Keywords
1. Average
free energy of DNA fragment
The free energy (stability) of a
double stranded DNA molecule can be expressed in terms of the free energy
of its constituent base paired dinucleotides.Average free energy is determined
by the summation of free energy for a sliding window of 15 base pair length
over any stretch of DNA sequence.
2. DNA stability
DNA stability is a sequence dependent
property and depends on the sum of interaction energy between the constituent
nucleotides.
3. E
Average free energy over promoter
sequences of 100nt length (spanning the region from -80 to +20 with respect
to known TSSs).
4. D
The difference between E and the
average free energy (REav) over the downstream (100 to 500 w.r.t TSS) shuffled
sequence.
Introduction
Analysis of various predicted
structural properties of promoter regions in prokaryotic as well as eukaryotic
genomes indicates that they have several common features, such as lower
stability, higher curvature and less bendability, when compared with their
neighboring regions. Based on the difference in stability between neighboring
upstream and downstream regions in the vicinity of experimentally determined
transcription start sites (TSS), a promoter prediction algorithm (PromPredict)

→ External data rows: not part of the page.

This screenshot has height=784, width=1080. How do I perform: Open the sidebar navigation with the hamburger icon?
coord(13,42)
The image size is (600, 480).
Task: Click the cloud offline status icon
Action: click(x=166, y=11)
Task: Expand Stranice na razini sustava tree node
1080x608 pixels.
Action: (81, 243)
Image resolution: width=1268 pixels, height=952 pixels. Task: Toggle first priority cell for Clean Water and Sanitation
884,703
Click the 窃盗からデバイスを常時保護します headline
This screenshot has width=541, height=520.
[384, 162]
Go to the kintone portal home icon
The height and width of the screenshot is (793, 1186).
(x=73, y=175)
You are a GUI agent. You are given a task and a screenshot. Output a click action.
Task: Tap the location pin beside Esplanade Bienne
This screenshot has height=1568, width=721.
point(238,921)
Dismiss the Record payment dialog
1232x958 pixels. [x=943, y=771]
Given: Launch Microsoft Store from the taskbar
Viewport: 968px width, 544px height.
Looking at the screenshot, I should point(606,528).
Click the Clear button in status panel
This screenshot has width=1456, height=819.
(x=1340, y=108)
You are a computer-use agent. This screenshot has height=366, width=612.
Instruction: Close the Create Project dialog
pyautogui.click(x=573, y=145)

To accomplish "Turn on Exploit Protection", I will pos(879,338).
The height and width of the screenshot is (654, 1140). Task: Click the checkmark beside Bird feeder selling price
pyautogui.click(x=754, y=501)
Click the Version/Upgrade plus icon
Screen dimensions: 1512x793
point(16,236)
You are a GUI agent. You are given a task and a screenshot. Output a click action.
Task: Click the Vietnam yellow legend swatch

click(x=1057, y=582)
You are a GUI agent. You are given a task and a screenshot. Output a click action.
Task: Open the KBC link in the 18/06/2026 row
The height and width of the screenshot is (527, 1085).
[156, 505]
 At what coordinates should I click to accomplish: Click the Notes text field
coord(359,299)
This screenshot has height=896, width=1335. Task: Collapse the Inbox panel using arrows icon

has been developed to identify promoter regions in prokaryotic genomic
DNA (Kanhere A and Bansal M 2005a, 2005b).
Promoter Prediction
Methodology
The average free energy (E)
over known promoter sequences and the difference (D) between E and the average
free energy over downstream random sequences (REav) are used to search for
promoters in the genomic sequences. Difference in free energy or stability of
neighboring regions are calculated and compared with the assigned cutoff
(obtained from the energy difference between upstream and downstream regions in
the vicinity of known TSS), to predict promoters in genomic DNA sequences
(Rangannan V and Bansal M 2007, 2009).
Free energy (stability)
calculation
The stability of a double
stranded DNA molecule can be expressed as sum of free energy of its constituent
base paired dinucleotides. In the present study free energy over a long
continuous stretch of DNA sequence was calculated by dividing the sequence
into overlapping windows of 15 base pairs (or 14 dinucleotide steps). The
energy values corresponding to the 16 dinucleotide steps (10 unique dinucleotide)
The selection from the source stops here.